Instruções da tarefa —
Segundo o texto sobre o Transobjeto, quantos projetos foram selecionados para receber financiamento de produção na bolsa do Instituto Itaú Cultural de julho de 2003?

Fonte —
—————
Wagner Ribot Pina Miranda Xavier Le Schwartz Transobjeto
Gostaria de começar este Transobjeto com uma introdução em primeira pessoa. Um convite. Fico constrangido em pensar na interferência dos discursos do novo e da cópia em práticas artísticas. Com eles eu não consigo me relacionar. Eles já possuem uma grife. Penso ainda em outra possibilidade de trabalho ao qual se acrescentam parágrafos (entre aspas ou não) de outros performers, sem arbitrariedade, mais favela: um processo que começa a partir de experiências coletivas. Isso também pode ser grife, mas é brechó.
Entendo que um processo solo é algo que se desvela na acumulação. E não poderia deixar de mencionar ou pôr em rede, também, as músicas, os lugares, as pessoas que possibilitaram que meu trabalho estivesse em condição de receber visitas.
Todos os meus projetos têm data de validade. Por uma série de questões de envolvimento com a temporalidade das coisas, pela necessidade da criação de novos objetos, ou pela simples noção de que as coisas vencem: essa performance foi criada há 2 anos, pode estar vencida. Talvez, antes mesmo de ser apresentada, já tenha sido lida. O leitor corre sempre esse risco.
O que muda? A maneira de revisitar.
Em julho de 2003 fui contemplado com uma bolsa de pesquisa coreográfica pelo Instituto Itaú Cultural. Naquele momento, foram quase 400 projetos inscritos, vindos de toda parte do país, dos quais 14 foram selecionados para receberem financiamento de produção. Para a análise do projeto, os criadores deveriam enviar 15 linhas escritas sobre sua proposta coreográfica e uma fita VHS com uma pequena amostra da pesquisa, com não mais que 10 e nem menos que 5 minutos de duração.
Morava em Uberlândia, no Triângulo Mineiro. Foi lá que, pelo menos durante oito anos, desenvolvi minhas pesquisas em relação à dança, literatura, performance.
Voltando à bolsa. Eu tinha 15 linhas e exatos 5 minutos.
Antes mesmo de receber o valor da premiação, comecei a investir em minha pesquisa. Fui viajar. Precisava entender porque havia demorado tanto tempo para que eu conseguisse uma subvenção no Brasil. Para isso precisava me comunicar. Minhas ideias ainda estavam muito frágeis.
Como estava fazendo uma apresentação em Portugal, decidi ir até a França para compartilhar minha pesquisa com um amigo. Mostrei a ele as 15 linhas escritas e os 5 minutos de meu trabalho. Sobre o texto, ele disse: “fantasia”. E sobre os 5 minutos em vídeo: “isso é Xavier Le Roy”.
Um hiato. (Tomo um copo d’água) Foi esse mesmo tempo que tive para pensar em vitimar minhas ideias. Mas, minutos depois, perguntei a ele:
– Quem é Xavier Le Roy?
Ele me respondeu:
– Um dos coreógrafos mais famosos da atualidade.
– Eu não o conheço.
Respondi muito frustrado. Em seguida, retomei:
– Ele me conhece?
—————
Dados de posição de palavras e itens
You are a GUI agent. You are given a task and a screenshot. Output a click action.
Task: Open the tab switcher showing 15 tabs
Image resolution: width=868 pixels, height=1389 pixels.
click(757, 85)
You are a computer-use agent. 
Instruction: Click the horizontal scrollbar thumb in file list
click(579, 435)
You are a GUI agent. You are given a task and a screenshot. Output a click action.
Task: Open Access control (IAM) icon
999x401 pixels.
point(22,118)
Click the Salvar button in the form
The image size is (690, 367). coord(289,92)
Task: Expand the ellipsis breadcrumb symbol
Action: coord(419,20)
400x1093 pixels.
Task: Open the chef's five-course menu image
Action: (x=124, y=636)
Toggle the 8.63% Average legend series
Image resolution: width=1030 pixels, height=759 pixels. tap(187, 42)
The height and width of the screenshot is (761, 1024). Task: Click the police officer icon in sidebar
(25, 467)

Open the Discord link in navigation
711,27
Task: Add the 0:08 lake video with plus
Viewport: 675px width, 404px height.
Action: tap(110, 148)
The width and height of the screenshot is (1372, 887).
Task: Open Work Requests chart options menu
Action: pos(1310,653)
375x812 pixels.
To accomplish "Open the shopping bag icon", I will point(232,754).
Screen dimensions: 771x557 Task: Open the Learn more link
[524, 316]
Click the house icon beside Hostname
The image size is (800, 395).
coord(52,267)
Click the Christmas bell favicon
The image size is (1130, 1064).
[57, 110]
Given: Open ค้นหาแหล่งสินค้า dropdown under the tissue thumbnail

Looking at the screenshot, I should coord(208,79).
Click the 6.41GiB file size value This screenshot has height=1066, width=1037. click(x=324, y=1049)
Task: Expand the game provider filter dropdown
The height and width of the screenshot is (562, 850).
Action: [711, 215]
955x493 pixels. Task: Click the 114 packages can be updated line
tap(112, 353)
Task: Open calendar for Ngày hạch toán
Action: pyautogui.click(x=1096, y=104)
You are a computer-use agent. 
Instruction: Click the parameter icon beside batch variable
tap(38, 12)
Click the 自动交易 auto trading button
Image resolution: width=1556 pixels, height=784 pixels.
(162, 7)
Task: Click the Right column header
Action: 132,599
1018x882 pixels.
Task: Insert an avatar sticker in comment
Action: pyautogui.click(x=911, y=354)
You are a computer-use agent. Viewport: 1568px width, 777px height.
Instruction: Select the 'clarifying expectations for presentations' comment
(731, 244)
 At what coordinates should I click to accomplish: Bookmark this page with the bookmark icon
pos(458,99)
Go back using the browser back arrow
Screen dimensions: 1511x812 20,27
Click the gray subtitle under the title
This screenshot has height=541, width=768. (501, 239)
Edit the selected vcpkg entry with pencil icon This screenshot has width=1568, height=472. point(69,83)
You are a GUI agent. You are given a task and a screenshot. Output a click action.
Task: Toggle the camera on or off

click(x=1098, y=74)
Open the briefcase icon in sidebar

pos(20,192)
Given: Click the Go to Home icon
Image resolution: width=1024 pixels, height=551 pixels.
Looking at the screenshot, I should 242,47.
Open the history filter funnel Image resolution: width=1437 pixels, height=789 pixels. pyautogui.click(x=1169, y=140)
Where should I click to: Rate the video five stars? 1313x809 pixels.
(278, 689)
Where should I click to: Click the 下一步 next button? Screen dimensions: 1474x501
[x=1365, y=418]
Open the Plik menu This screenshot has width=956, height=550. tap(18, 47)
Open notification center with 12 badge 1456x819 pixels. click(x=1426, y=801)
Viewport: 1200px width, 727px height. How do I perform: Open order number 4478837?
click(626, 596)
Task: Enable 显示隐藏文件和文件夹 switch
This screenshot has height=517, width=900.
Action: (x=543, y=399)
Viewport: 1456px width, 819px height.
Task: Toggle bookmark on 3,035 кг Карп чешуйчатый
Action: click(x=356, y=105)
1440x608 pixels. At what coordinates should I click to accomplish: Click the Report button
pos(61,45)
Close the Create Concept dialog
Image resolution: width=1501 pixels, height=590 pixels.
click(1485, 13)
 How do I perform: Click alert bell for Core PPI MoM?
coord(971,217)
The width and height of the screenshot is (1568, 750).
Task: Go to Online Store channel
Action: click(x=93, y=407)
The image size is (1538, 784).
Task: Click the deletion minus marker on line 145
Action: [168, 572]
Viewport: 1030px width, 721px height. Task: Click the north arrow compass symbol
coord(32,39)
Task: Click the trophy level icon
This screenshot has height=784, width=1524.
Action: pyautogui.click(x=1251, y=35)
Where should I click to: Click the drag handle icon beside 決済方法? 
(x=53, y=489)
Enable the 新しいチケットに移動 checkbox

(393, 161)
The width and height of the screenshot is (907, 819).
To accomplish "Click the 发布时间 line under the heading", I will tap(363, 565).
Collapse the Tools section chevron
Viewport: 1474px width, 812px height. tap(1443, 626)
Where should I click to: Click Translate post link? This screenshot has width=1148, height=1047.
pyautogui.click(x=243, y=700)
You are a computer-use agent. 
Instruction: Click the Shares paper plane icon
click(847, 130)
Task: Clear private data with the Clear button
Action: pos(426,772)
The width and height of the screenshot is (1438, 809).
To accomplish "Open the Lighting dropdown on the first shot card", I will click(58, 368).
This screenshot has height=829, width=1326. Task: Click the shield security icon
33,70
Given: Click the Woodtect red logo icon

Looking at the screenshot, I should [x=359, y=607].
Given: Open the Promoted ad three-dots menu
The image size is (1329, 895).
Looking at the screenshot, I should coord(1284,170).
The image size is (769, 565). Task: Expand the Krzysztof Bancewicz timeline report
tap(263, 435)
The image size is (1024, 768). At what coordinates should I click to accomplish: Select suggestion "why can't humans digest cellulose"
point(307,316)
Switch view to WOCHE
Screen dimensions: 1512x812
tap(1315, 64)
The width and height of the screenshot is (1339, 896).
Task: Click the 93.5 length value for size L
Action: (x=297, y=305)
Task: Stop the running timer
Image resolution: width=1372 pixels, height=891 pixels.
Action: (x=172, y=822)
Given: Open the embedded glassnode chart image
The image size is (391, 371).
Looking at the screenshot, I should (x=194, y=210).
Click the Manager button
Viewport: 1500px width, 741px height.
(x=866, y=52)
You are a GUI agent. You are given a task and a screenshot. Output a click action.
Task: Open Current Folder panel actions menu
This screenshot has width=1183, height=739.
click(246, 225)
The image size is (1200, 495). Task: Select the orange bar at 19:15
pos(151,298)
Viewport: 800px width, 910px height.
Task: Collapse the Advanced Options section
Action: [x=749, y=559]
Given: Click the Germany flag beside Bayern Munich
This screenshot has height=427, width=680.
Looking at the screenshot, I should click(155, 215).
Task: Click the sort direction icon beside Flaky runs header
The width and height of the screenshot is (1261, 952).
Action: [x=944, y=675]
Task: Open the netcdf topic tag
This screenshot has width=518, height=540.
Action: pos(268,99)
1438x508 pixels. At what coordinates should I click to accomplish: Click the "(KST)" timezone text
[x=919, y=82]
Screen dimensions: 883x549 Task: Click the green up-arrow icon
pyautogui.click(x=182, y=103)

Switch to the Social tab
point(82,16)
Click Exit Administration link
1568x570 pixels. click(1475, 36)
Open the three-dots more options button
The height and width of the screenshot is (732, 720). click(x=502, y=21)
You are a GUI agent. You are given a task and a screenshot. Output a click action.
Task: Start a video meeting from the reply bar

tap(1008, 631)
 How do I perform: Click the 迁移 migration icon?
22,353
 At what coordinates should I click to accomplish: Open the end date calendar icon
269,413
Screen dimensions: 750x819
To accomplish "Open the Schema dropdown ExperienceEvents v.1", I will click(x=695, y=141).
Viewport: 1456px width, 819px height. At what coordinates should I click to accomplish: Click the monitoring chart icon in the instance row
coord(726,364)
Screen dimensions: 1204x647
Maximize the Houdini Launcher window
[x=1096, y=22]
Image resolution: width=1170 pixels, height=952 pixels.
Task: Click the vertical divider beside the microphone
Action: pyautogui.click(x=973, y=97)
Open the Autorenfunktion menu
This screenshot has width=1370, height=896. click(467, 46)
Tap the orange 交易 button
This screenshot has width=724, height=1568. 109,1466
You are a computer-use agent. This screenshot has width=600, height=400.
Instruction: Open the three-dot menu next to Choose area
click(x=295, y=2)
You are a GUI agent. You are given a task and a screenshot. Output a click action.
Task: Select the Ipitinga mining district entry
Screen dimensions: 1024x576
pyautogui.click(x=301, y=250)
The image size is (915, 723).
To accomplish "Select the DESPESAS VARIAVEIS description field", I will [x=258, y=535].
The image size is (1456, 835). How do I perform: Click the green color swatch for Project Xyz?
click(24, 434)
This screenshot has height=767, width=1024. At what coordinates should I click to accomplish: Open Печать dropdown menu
—————
Solução —
Foram selecionados 14 projetos.